# How to make the Nuggets a champion team?



## toiletscrubber (Sep 22, 2002)

L.A. Lakers trades: 
C Shaquille O'neal (27.2 ppg, 10.7 rpg, 3.0 apg in 36.2 minutes) 
L.A. Lakers receives: 
PF Juwan Howard (14.6 ppg, 7.6 rpg, 2.1 apg in 32.5 minutes) 
C Andrew DeClercq (2.7 ppg, 2.7 rpg, 0.4 apg in 10.4 minutes) 
Change in team outlook: -9.9 ppg, -0.4 rpg, and -0.5 apg. 

Denver trades: 
PF Juwan Howard (14.6 ppg, 7.6 rpg, 2.1 apg in 32.5 minutes) 
C Marcus Camby (11.1 ppg, 11.1 rpg, 1.1 apg in 34.7 minutes) 
PG Mark Jackson (8.4 ppg, 3.8 rpg, 7.4 apg in 28.9 minutes) 
SF George McCloud (8.8 ppg, 3.6 rpg, 3.0 apg in 26.4 minutes) 
SF Nikoloz Tskitishvili (8.8 ppg, 3.6 rpg, 3.0 apg in 26.4 minutes) 
SF Maybyner Hilario (8.8 ppg, 3.6 rpg, 3.0 apg in 26.4 minutes) 
SG James Posey (10.7 ppg, 5.9 rpg, 2.5 apg in 30.7 minutes) 
SF Ryan Bowen (4.8 ppg, 4.0 rpg, 0.7 apg in 22.5 minutes) 
PF Don Reid (3.3 ppg, 2.6 rpg, 0.4 apg in 10.5 minutes) 
Denver receives: 
C Shaquille O'neal (27.2 ppg, 10.7 rpg, 3.0 apg in 67 games) 
PF Dirk Nowitzki (23.4 ppg, 9.9 rpg, 2.5 apg in 76 games) 
SG Tracy McGrady (25.6 ppg, 7.9 rpg, 5.3 apg in 76 games) 
Change in team outlook: +14.5 ppg, -10.1 rpg, and -6.4 apg. 

Dallas trades: 
PF Dirk Nowitzki (23.4 ppg, 9.9 rpg, 2.5 apg in 38.0 minutes) 
Dallas receives: 
PG Mark Jackson (8.4 ppg, 3.8 rpg, 7.4 apg in 82 games) 
Change in team outlook: -15.0 ppg, -6.1 rpg, and +4.9 apg. 

Orlando trades: 
SG Tracy McGrady (25.6 ppg, 7.9 rpg, 5.3 apg in 38.3 minutes) 
C Andrew DeClercq (2.7 ppg, 2.7 rpg, 0.4 apg in 10.4 minutes) 
Orlando receives: 
C Marcus Camby (11.1 ppg, 11.1 rpg, 1.1 apg in 29 games) 
SF George McCloud (8.8 ppg, 3.6 rpg, 3.0 apg in 69 games) 
SF Nikoloz Tskitishvili (8.8 ppg, 3.6 rpg, 3.0 apg in 69 games) 
SF Maybyner Hilario (8.8 ppg, 3.6 rpg, 3.0 apg in 69 games) 
SG James Posey (10.7 ppg, 5.9 rpg, 2.5 apg in 73 games) 
SF Ryan Bowen (4.8 ppg, 4.0 rpg, 0.7 apg in 75 games) 
PF Don Reid (3.3 ppg, 2.6 rpg, 0.4 apg in 68 games) 
Change in team outlook: +10.4 ppg, +16.6 rpg, and +2.0 apg. 

TRADE ACCEPTED

This is obviously a joke,(plus Mark Jackson is already been waived) but it would actually make the Nuggets very scary, here is the break down

obviously, the Laker and the Mavs gain nothing from this trade, but Kobe would be very happy the fact that he is the franchise player of this team. As for the Mavs, well, they free up space to sign Duncan or other big agents. 

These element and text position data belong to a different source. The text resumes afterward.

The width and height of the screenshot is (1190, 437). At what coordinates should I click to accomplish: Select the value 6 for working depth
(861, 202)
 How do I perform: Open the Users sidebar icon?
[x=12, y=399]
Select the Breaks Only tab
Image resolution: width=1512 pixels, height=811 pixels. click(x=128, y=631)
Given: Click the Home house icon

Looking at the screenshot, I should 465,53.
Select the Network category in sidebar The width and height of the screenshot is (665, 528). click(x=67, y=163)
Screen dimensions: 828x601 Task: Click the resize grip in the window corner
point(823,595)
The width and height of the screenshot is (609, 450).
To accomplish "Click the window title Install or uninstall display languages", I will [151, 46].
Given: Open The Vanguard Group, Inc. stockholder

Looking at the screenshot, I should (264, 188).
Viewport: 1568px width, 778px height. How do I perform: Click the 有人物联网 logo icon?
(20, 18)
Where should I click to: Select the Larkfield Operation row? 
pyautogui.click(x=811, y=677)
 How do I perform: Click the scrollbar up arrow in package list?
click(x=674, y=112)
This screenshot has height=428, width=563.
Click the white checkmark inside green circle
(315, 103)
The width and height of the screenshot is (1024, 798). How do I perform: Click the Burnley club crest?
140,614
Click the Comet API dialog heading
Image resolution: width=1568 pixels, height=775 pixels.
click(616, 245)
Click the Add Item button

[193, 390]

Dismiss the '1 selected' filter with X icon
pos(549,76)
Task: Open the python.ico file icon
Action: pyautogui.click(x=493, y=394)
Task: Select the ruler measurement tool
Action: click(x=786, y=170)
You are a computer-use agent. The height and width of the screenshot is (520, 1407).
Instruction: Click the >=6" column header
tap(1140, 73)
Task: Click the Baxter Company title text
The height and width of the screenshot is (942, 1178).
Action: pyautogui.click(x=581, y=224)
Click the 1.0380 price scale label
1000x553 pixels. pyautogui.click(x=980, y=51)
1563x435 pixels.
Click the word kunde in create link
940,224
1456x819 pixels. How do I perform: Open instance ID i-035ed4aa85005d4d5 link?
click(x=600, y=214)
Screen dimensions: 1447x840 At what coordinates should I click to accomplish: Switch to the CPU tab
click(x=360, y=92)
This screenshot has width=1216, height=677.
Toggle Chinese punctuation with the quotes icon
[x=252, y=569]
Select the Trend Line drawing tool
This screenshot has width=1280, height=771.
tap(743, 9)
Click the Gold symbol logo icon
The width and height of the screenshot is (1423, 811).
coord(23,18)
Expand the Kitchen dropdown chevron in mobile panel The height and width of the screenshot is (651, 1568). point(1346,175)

the Magics, well they got Skita and Nene, and Camby , and Posey and a bunch of fillers.

Now, let's look at the Nuggets.
Shaq
Dirk/Harvey
T-Mac
Savovic/Yarborough
Sattlefield

Honstely, with Shaq, Dirk, and T-Mac, other players just doesn't matter, there is the list of players they could sign
Wang Zhi Zhi
rod Strickland
Jim Jackson
Michael Redd
Dell Curry
and pick up a back up centre like Oliver Miller, Christopersen, Loren Woods

and this :
Shaq/Woods/
Wang/Harvey
Dirk/Yarborugh/Curry
T-Mac/Jackson/Redd/Savovic
Strickland/Satterfield

is a solid team

Once again, this trade is impossible, but it's cool to see what Denver could be like.


----------



## ScottVdub (Jul 9, 2002)

what's the point of this?


----------



## robyg1974 (Jul 19, 2002)

> Originally posted by <b>ScottVdub</b>!
> what's the point of this?


I agree, this is a completely pointless post. What happened to all of our users over the past few weeks?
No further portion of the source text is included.